# Questions
a - D'après le texte sur l'emploi, quel taux d'emploi la France atteignait-elle fin 2021 ?
b - Dans le texte sur l'emploi, réécrivez le passage de « Selon l'étude, 47% » à « terme de télétravail. » en remplaçant « salariés » par « employés ».

Cette vague s'appuie sur plusieurs phénomènes profonds: la volonté d'avoir un meilleur équilibre entre la vie professionnelle et la vie personnelle et la généralisation du télétravail.

Selon l'étude, 47% des personnes interrogées affirment qu’elles sont aujourd’hui plus enclines à faire passer leur famille et leur vie personnelle avant le travail qu’avant la pandémie.

Autre levier puissant: un marché de l'emploi très porteur aux Etats-Unis avec un chômage qui retrouve ses plus bas niveaux et des pénuries dans de nombreux secteurs, notamment dans les nouvelles technologies. De quoi créer un rapport de force très favorable aux salariés qui n'hésitent donc plus à quitter un emploi qui ne répondrait pas à ces nouvelles exigences. Notamment en terme de télétravail.

Moins massif, le phénomène touche également la France où le contexte est assez similaire: nouvelles aspirations des salariés notamment des plus jeunes, marché du travail dynamique (le taux d'emploi atteignait 67,8% fin 2021) et pénuries dans de nombreux secteurs.

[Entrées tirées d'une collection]
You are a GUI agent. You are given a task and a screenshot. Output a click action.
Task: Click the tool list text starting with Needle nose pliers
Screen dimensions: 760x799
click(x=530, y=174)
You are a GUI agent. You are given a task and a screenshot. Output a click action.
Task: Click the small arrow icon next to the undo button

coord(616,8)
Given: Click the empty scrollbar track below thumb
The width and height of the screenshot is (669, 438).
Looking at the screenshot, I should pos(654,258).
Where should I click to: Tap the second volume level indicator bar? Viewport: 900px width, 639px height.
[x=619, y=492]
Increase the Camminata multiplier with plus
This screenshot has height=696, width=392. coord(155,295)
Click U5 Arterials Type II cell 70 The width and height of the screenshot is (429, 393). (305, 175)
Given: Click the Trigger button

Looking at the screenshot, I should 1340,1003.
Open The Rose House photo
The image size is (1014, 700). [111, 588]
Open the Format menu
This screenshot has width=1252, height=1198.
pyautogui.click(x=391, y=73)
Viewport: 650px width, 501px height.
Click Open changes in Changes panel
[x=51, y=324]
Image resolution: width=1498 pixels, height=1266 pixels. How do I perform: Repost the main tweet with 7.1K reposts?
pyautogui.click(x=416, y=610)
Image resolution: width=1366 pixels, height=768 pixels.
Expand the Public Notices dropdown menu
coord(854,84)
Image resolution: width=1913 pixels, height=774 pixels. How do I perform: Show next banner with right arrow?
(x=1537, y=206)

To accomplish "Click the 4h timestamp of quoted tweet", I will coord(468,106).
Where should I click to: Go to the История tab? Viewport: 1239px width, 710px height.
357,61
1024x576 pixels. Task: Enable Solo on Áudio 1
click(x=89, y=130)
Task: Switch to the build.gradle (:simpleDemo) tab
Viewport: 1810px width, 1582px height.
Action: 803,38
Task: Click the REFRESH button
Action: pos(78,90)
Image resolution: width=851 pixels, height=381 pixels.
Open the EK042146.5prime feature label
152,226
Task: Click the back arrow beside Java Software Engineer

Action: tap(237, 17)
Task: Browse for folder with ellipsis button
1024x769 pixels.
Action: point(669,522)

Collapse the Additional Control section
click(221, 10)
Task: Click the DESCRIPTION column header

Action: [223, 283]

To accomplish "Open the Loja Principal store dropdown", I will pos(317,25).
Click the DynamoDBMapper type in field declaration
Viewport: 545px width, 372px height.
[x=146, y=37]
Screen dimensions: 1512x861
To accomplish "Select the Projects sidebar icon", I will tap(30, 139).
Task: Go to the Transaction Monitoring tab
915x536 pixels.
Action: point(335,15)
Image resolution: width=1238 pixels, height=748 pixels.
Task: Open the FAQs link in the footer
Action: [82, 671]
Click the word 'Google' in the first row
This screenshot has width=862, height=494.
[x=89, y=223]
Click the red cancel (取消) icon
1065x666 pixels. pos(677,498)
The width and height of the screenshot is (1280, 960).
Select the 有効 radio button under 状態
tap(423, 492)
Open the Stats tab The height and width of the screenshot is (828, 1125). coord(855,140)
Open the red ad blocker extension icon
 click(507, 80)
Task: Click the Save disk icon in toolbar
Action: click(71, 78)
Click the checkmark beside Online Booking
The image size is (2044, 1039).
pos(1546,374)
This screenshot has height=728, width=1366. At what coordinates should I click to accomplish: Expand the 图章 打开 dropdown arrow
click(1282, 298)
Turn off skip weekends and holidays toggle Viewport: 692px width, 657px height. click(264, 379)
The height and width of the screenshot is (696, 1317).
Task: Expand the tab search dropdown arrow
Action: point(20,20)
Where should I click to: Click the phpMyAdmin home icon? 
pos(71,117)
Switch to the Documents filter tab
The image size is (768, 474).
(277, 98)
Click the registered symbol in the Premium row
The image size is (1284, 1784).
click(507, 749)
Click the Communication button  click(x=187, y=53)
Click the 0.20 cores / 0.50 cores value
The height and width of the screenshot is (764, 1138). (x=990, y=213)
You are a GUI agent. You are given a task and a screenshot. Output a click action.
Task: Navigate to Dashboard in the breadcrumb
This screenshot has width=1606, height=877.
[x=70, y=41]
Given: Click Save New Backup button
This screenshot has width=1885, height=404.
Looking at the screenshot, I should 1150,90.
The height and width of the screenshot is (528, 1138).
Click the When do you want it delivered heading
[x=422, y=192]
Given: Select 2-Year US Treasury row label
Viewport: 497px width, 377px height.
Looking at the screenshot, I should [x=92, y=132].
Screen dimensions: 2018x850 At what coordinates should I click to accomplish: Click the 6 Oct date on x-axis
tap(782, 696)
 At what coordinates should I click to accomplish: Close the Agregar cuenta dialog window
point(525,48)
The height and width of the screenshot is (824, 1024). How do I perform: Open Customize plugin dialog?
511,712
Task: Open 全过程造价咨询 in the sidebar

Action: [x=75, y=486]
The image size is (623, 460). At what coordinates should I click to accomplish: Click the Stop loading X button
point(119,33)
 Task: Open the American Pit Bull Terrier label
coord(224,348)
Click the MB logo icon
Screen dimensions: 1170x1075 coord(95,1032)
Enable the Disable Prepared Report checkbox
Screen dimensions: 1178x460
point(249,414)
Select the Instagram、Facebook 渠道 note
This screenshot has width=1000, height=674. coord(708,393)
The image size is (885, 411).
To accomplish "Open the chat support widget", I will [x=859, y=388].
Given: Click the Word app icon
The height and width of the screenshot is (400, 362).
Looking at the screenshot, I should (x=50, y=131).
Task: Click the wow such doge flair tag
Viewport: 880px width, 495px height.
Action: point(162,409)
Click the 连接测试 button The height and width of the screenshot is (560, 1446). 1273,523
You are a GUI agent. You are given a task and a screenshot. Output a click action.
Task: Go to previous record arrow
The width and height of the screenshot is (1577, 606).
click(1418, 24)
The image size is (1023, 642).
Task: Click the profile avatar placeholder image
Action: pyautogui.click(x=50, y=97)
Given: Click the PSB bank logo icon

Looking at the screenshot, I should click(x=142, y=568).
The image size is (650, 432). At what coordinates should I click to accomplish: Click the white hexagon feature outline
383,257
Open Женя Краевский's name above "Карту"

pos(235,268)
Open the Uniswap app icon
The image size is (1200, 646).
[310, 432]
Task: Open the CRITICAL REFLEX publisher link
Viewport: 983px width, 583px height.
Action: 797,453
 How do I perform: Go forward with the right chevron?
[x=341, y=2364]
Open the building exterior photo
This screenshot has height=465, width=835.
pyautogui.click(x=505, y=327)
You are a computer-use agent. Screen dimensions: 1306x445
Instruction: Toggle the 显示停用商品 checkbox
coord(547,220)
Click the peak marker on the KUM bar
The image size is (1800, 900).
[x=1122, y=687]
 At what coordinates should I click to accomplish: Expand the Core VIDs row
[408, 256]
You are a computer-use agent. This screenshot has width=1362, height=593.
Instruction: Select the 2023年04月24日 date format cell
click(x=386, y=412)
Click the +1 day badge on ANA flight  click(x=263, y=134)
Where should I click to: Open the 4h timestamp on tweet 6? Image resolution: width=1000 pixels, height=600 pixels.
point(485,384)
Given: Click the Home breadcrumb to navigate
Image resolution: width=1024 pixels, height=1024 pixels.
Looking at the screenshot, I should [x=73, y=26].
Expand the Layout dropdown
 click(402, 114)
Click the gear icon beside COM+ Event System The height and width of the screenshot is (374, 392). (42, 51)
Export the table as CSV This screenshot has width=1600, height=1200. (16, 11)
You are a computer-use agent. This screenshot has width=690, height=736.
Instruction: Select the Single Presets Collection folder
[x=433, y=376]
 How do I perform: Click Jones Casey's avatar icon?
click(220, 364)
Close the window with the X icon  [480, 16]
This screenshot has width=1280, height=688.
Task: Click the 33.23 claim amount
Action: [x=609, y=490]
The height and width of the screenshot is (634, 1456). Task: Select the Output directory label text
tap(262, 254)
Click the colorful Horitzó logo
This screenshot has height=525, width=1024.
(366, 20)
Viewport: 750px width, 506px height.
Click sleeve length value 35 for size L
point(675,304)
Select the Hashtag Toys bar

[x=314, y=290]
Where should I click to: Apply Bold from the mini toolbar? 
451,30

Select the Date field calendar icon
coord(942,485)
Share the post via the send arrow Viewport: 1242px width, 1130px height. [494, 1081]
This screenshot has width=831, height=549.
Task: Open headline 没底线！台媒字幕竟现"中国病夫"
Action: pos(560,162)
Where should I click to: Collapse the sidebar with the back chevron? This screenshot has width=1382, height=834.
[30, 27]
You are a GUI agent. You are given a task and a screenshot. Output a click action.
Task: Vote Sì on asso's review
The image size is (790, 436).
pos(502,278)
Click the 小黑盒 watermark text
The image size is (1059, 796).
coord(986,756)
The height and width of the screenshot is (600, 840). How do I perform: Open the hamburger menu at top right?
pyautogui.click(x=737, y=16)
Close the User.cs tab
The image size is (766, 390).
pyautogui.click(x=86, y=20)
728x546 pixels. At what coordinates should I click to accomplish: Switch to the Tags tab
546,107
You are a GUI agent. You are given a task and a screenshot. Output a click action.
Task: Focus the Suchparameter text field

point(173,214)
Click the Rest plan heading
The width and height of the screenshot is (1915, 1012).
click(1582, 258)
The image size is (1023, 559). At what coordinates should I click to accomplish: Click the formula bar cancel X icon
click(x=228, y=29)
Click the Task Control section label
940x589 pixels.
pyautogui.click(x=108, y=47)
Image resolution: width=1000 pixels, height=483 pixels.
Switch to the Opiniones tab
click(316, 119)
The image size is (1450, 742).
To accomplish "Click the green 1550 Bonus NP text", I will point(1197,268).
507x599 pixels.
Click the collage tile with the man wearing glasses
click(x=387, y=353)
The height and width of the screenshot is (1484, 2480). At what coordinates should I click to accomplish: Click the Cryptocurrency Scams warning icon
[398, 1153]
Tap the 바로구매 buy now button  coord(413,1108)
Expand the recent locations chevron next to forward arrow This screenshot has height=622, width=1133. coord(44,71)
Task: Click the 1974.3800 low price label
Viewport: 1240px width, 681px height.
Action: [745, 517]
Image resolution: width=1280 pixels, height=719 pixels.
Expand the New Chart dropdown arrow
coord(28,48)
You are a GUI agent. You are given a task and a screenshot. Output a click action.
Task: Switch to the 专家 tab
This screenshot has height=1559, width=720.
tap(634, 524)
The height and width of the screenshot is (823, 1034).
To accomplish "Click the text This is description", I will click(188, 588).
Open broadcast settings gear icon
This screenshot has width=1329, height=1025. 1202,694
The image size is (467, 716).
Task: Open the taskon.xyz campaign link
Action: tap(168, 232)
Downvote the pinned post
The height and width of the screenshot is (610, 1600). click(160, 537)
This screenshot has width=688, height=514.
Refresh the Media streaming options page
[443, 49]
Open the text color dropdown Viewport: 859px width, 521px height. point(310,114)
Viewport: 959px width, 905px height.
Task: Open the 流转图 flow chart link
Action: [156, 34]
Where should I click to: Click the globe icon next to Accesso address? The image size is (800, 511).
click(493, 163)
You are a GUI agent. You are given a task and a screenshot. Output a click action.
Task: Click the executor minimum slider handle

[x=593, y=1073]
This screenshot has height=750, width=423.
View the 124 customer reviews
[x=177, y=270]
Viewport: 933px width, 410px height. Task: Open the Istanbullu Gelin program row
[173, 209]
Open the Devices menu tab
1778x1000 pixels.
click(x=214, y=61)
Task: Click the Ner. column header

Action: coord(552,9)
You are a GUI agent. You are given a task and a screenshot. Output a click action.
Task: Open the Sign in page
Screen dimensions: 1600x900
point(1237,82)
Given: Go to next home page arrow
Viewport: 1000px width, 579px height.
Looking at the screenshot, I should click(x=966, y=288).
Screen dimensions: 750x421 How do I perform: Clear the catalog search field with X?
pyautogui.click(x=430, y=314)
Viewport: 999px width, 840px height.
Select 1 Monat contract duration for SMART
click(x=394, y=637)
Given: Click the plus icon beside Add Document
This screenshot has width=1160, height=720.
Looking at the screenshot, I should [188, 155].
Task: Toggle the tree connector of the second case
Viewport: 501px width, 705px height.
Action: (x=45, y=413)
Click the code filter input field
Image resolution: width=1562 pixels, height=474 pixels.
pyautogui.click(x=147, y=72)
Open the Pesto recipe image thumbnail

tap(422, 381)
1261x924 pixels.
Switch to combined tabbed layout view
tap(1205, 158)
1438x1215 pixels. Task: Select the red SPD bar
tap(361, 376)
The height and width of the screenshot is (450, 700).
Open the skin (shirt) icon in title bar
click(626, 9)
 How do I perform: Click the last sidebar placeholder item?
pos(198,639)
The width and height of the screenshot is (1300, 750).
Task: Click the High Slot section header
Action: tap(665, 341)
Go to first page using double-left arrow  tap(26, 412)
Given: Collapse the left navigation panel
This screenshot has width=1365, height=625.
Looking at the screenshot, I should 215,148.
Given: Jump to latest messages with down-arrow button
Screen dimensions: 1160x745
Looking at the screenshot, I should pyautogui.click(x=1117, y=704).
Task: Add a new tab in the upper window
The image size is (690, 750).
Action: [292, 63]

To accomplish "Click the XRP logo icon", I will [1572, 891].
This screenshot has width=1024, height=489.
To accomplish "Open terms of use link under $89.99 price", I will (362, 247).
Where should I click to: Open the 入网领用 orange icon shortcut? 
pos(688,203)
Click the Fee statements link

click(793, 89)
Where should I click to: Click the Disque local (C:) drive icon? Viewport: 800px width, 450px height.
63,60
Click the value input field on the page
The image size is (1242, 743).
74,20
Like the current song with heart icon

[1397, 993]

# Réponses dans l'ordre
a - 67,8%

b -
Selon l'étude, 47% des personnes interrogées affirment qu’elles sont aujourd’hui plus enclines à faire passer leur famille et leur vie personnelle avant le travail qu’avant la pandémie.

Autre levier puissant: un marché de l'emploi très porteur aux Etats-Unis avec un chômage qui retrouve ses plus bas niveaux et des pénuries dans de nombreux secteurs, notamment dans les nouvelles technologies. De quoi créer un rapport de force très favorable aux employés qui n'hésitent donc plus à quitter un emploi qui ne répondrait pas à ces nouvelles exigences. Notamment en terme de télétravail.